Aided Intelligence for Healthcare

ayfie can artificially derive conceptual meaning from even small datasets, such as patient notes. This text is analyzed by using a combination of Machine Learning and Linguistics. With robust and customizable dictionaries and grammars, meaning can be analyzed on a few sentences, a few paragraphs, an entire document. This can then be processed against a rule set for compliance, measured to detect costly cloning of information or tied to a structure ontology for Computer Assisted Coding (CAC).

The unique and powerful ability ayfie holds to understand language and transform it into predicate structures, which are in turn accessible to mathematical methods, also powers previously unattainable insights on unstructured patient notes. The combination of human-guided intelligence with statistical analysis and machine learning has given healthcare providers new tools to manage quality care initiatives. For example, tying insight into workflow alerting allows for intervening care for patients with a high-risk of readmission.

Alerts are flexible and intuitive. Social resources don't need to rely on data systems experts to adjust their alerting rules; they can easily define new pattern-matching and correlation strategies that are informed by their domain expertise. Detection strategies should evolve as new risks are identified. Now they can.

ayfie Local Grammars

The only way to correctly and efficiently extract the right information.

In contrast to popular approaches to syntax and parsing, ayfie is strongly committed to the use of extremely large local grammar systems which can analyze substantial portions of natural language with a very high degree of accuracy.

Because we are still a far cry from a comprehensive and semantically realistic treatment of large fragments of any natural language, ayfie aims at describing well-understood semantic subsets in a detailed way. This holds for the description of both argument and predicates. The latter express relations between arguments (ayfie calls them “propositional forms”) and they come in a number of very different forms that are rarely distinguished in other approaches to syntax.

Local grammars for propositional forms have an advantage, in that, they identify the nature of the predicates by separate grammars for the different ways of expressing propositional forms (thereby also capturing the many variants of the same underlying propositional form). On the other hand, there are also very detailed grammars for the different types of argument structures involving such notions as persons, dates, organizations, locations and many others, each which requires a grammar specification of its own.

General, rule-based grammars that do not make such semantic distinctions from the beginning cannot capture the structure of utterances in a reliable way.

Best of Breed in Text Analytics in Healthcare

Similar conceptually to "spell check," the software uses natural language processing in order to highlight key terms and phrases for ICD-9 CM, ICD-10 CM. The aided intelligence of ayfie allows for easier, less labor-intensive coding.

The hospital compliance risk could increase faster than before with the Civil Monetary Penalties (CMPs) for violating the False Claims Act (FCA) increasing substantially under an interim final rule that the Department of Justice (DOJ) published June 30 (81 Fed. Reg. 42491). The interim final rule, which is effective August 1, raises per claim penalties for FCA violations from the current per-claim range of $5,500 to $11,000 to a new minimum-maximum range of $10,781 and $21,562.

ayfie correlates result data to concept extractions from unstructured information that appears in medical records for desired care and business result. This is discussed in the case study below for the problem of readmissions.

Use Case: Determining High Risk Patients for Re-admittance Through Physician Notes

In the last 10 years, it’s become far more common for physicians to keep records electronically.

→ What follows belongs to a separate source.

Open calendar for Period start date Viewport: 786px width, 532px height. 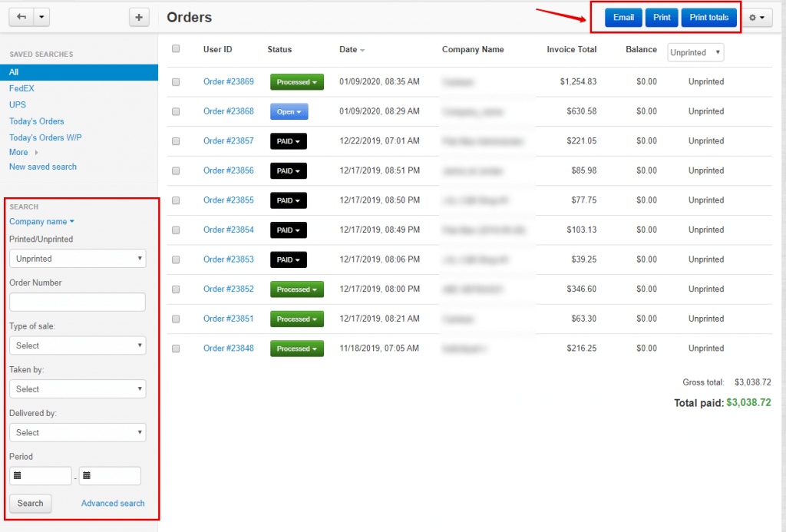coord(18,476)
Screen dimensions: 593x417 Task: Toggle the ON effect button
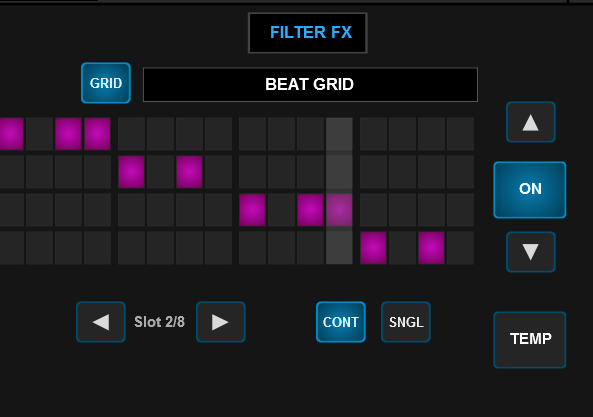(529, 190)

Those records could contain a wealth of medically useful data:

  • hidden correlations between symptoms, treatments and outcomes
  • indications that patients are promising candidates for trials of new drugs

Much of that data, however, is buried in physicians’ freeform notes. To date, no one has effectively been able to extract meaningful data from such unstructured text due to word-sense disambiguation. In a physician’s notes, the word “discharge,” for instance, could refer to a bodily secretion or to release from a hospital.

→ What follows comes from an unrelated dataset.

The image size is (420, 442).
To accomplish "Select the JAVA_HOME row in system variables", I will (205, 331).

Our technology can infer words’ intended meanings, which allows us to build never before seen insights into physician notes. We recently partnered with a top 50 healthcare provider in the United States, to analyze over 30 million patient progress notes and ultimately develop an application that can both detect and notify administrators when new patients are at high risk for re-admittance, in real time while the patient is still being treated at the hospital. Accordingly, this application is highly scalable as it can easily be adapted to other health care institutions. From an industry perspective, the value of this application is significant.

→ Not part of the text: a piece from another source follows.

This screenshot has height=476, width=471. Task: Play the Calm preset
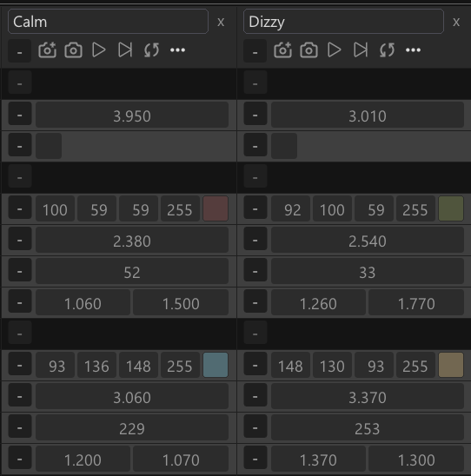99,50
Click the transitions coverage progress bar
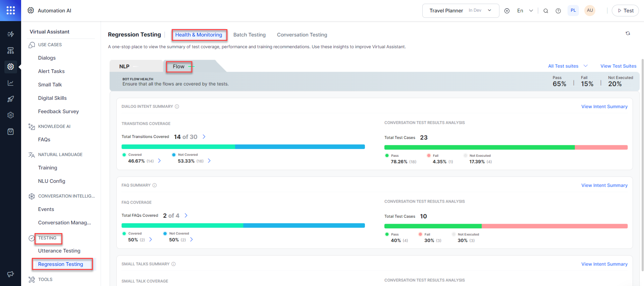644x286 pixels. [243, 147]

Recently, in the U.S., the Department of Health and Human Services mandated a transition from a fee-for-service delivery system to a value-based system, whereby healthcare providers would be reimbursed for Medicare and Medicaid patients - not based on services performed, but for the overall care provided for a particular health matter. Accordingly, the need for a product that provides tools to reduce readmissions and improve both the quality and efficiency with respect to patient care has never been greater. This process can aide in mitigating readmissions and the potential for severe peanlties.

At a Glance

  • Primary decision driver: Aided intelligence, information extraction and visualization
  • Value Proposition: Create predictive alerts for Medicare patients with high risk of re-admissions at time of care based on free form notes in medical documentation
  • Pain-point: No ability to analyze largely unstructured information collected by medical professionals. Hospitals are subject to claw backs of insurance payouts by the government in the event of high re-admittance
  • Delivery: create structure from unstructured data that (a) correlate notes with common traits of high risk patients to (b) create an accurate detection system to notify hospital administrators when a patient currently in care is at high risk, psychosocial factors in re-admissions, correlated information with patient interviews, re-admissions

Leveraging Machine Learning, Linguistic Analysis and years of experience solving complicated problems.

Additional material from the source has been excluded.